CAMP FOSTER, Okinawa — Okinawa Gov. Hirokazu Nakaima took the grand tour of U.S. Marine bases on the island Tuesday, saying the visits helped him envision how to develop base property earmarked for closure by 2014.

The tour was Nakaima’s first visit to the bases since he took office in December. His itinerary included Marine Corps Air Station Futenma and camps Kinser, Hansen and Schwab. According to a U.S.-Japanese agreement signed in May, once MCAS Futenma is replaced by a new air facility on Camp Schwab, the installation will be closed, along with camps Kinser and Lester and part of Camp Foster.

“This tour indeed helped me to use my imagination to draw a picture of how to redevelop the land,” Nakaima told reporters at an observation spot overlooking Kadena Air Base, which was on the way to the Marine bases in northern Okinawa but not part of the tour.

A Marine spokesman said the governor and his staff requested the visits to develop a better understanding of the role of the camps and air station. The visitors received command briefings and tours at each installation.

“They welcomed me with open arms … ,” Nakaima said.

He said Futenma, in a heavily urban area, was much quieter and housed fewer aircraft than he expected.

“But I also realized how big the facility is,” he added, saying it reminded him of the danger he believes the air operations pose to surrounding neighborhoods. In August 2004, a Marine helicopter crashed on the campus of Okinawa International University, which abuts the base. Only the helicopter crewmembers were injured, but the school and nearby homes were damaged.

“Operations at the air station must be stopped as early as possible,” Nakaima said. He has called for the base to close within three years.

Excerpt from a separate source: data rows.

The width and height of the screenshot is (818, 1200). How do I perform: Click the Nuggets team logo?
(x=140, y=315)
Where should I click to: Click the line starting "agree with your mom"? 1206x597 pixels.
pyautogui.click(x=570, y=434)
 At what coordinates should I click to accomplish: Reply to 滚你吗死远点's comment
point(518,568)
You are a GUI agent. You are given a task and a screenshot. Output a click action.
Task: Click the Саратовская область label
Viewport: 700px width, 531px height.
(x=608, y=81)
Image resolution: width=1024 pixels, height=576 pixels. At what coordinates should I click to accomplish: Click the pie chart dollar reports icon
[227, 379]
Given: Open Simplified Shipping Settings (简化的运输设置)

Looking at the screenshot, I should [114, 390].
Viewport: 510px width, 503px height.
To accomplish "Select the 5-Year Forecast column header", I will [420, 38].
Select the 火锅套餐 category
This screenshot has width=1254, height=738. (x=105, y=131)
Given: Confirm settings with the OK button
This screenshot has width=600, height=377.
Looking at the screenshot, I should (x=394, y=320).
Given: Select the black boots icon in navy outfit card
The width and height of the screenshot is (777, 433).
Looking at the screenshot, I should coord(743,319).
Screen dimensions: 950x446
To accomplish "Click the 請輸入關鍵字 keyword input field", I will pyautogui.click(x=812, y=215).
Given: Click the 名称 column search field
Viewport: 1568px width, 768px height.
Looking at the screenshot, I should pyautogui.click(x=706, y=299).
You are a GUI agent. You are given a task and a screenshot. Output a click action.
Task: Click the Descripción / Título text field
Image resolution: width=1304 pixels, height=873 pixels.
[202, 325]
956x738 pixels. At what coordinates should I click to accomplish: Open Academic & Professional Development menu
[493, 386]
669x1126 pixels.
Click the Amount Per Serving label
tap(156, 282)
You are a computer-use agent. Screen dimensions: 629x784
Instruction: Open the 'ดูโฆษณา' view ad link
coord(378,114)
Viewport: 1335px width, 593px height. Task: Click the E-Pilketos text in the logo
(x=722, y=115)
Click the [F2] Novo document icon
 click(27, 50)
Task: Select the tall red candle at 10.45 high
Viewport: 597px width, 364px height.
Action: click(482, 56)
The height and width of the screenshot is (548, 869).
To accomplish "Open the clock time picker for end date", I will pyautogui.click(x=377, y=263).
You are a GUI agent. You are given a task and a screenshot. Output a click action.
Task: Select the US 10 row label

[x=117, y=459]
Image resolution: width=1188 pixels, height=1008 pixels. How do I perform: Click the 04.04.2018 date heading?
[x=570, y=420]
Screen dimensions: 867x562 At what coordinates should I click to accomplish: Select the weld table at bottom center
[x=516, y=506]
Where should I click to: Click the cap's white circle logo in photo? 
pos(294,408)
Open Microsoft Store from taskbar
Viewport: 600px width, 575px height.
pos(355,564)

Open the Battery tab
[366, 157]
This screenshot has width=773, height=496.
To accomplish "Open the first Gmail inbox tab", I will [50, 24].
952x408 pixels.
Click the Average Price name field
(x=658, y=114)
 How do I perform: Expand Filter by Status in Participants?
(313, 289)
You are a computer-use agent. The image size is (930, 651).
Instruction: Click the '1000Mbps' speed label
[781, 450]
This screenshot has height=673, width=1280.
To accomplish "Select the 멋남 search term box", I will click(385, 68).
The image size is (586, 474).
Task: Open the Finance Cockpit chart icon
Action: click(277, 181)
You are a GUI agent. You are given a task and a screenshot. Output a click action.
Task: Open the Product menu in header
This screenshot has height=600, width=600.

Before his election, Nakaima, as Naha Chamber of Commerce chairman, already was studying what should be done with the bases when they are returned. His ideas ranged from making the island a gambling haven — with casinos possibly replacing apartment towers on Camp Kinser — to becoming the Western Pacific’s hub for information technology.

His group also was studying the possibility of developing the returned bases to expand Okinawa’s role as a retirement destination.